***** DOCUMENT

Après Louis Faidherbe (défenseur de la France face à la Prusse, mais aussi colonisateur du Sénégal), Christophe Colomb (explorateur, mais aussi précurseur selon certains du génocide amérindien) et tant d'autres, voici que Victor Hugo, que l'on croyait exempt de tout reproche, fait les frais d'un déboulonnage en règle.

Au programme, ce dimanche 26 juillet 2020 à Fort-de-France en Martinique : le décrochage, puis la mise à feu d'un panneau de rue portant mention du nom du plus célèbre écrivain français, né à Besançon, "vieille ville espagnole", le 26 février 1802. Un autodafé symbolique.

Pour les militants à l'origine de ces dégradations, aussitôt dénoncées par le préfet de la Martinique, "protester ne suffit plus" : il faut agir, comme semble le souhaiter cette internaute.
 


Vidéo à l'appui, cet autre usager des réseaux sociaux évoque un "acte de bravoure et de patriotisme" :
 
Par ailleurs, une pétition a été lancée à l'initiative d'une lycéenne martiniquaise, comme le révèlent nos confrères de Martinique la première dans ce reportage. Son objectif : faire (re)connaître les "penchants racistes" des grands écrivains français du XIXe siècle.

 


À ces protestations de colère, il n'y a rien d'étonnant, rétorque Benoît Drouot, professeur agrégé d'histoire-géographie en lycée. En tout cas, rien d'inédit. Le mouvement actuel visant à reconsidérer notre histoire, consécutif à la mort de George Floyd, citoyen noir américain tué par un policier blanc, serait un "processus de grande ampleur" dont les premiers signes seraient apparus dans les années 1970 à propos du régime de Vichy : "Alors que la mémoire de la Shoah était en cours d’apaisement à partir des années 1990, celles de l’esclavage et de la colonisation ont pris le relais."

Quant aux dégradations, c'est là aussi du déjà vu. Benoît Drouot identifie deux exemples  : la Révolution française et les débuts de la Troisième République.

"Déjà, des monuments furent abattus, détaille-t-il. La Commune de Paris (1871) fut le théâtre de la destruction de la colonne Vendôme, à laquelle le peintre franc-comtois Gustave Courbet fut étroitement mêlé. Erigée en 1810 à la gloire des armées napoléoniennes sous la supervision du Bourguignon Vivant Denon, alors directeur du musée du Louvre, Courbet, lui-même communard, y voyait un symbole de l’impérialisme et de la tyrannie."
 

"Cultivez, colonisez, multipliez !"

**********

- _CONSIGNES_
1. Traduisez en anglais la phrase suivante du document : « Quant aux dégradations, c'est là aussi du déjà vu. »
2. D'après le document, pourquoi Benoît Drouot estime-t-il que ces protestations de colère n'ont rien d'étonnant ? Répondez en une à trois phrases.

***** DONNÉES FOURNIES

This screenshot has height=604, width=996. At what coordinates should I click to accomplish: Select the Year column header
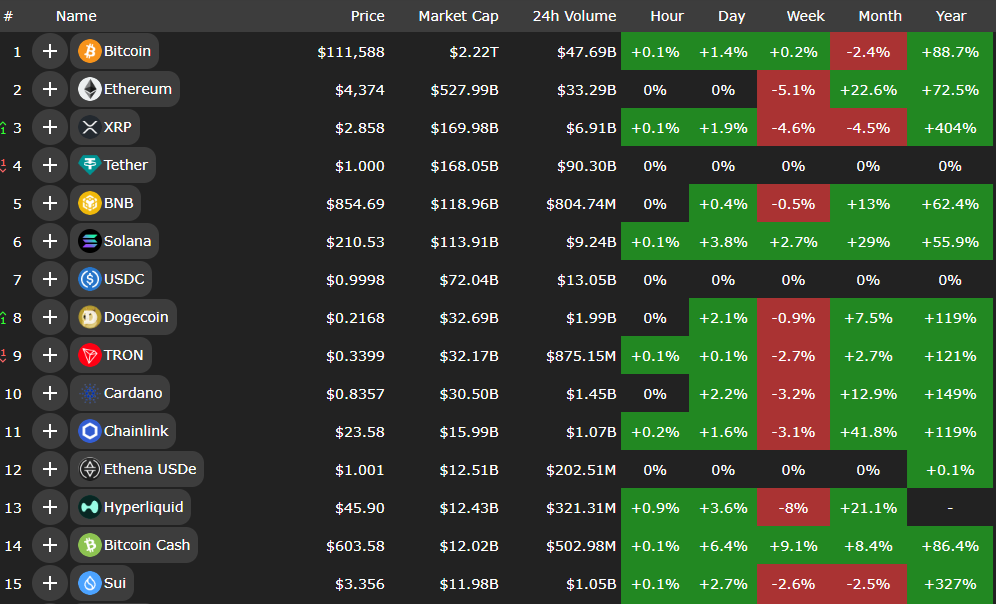pos(950,16)
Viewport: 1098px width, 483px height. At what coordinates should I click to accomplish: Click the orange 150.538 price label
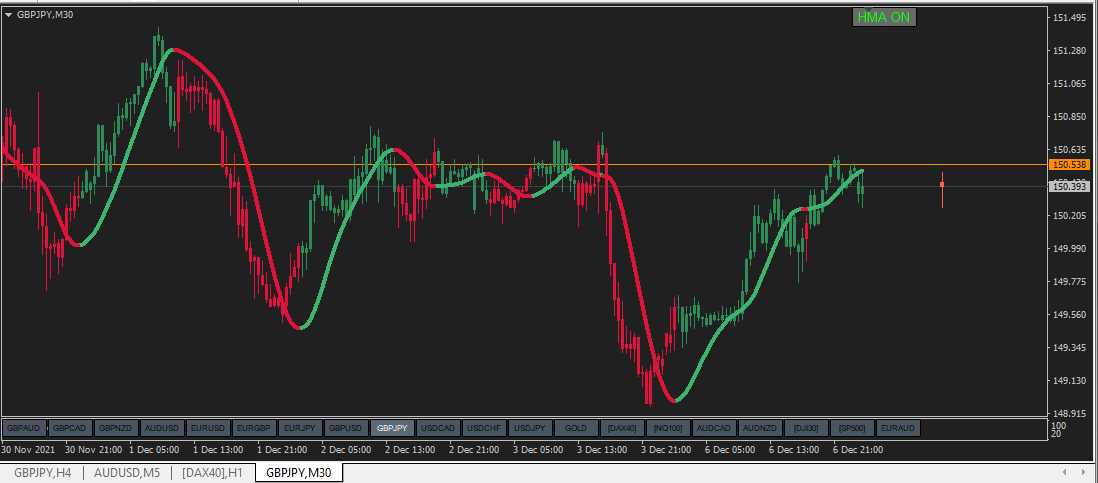pyautogui.click(x=1069, y=164)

**********

- _CORRIGÉS_
1. As for the acts of vandalism, that too is nothing new.

2. Selon lui, elles n'ont rien d'inédit. Le mouvement actuel de remise en question de l'histoire, consécutif à la mort de George Floyd, s'inscrirait dans un processus de grande ampleur. Ses premiers signes seraient apparus dans les années 1970 à propos du régime de Vichy, et la mémoire de l'esclavage et de la colonisation aurait pris le relais de celle de la Shoah à partir des années 1990.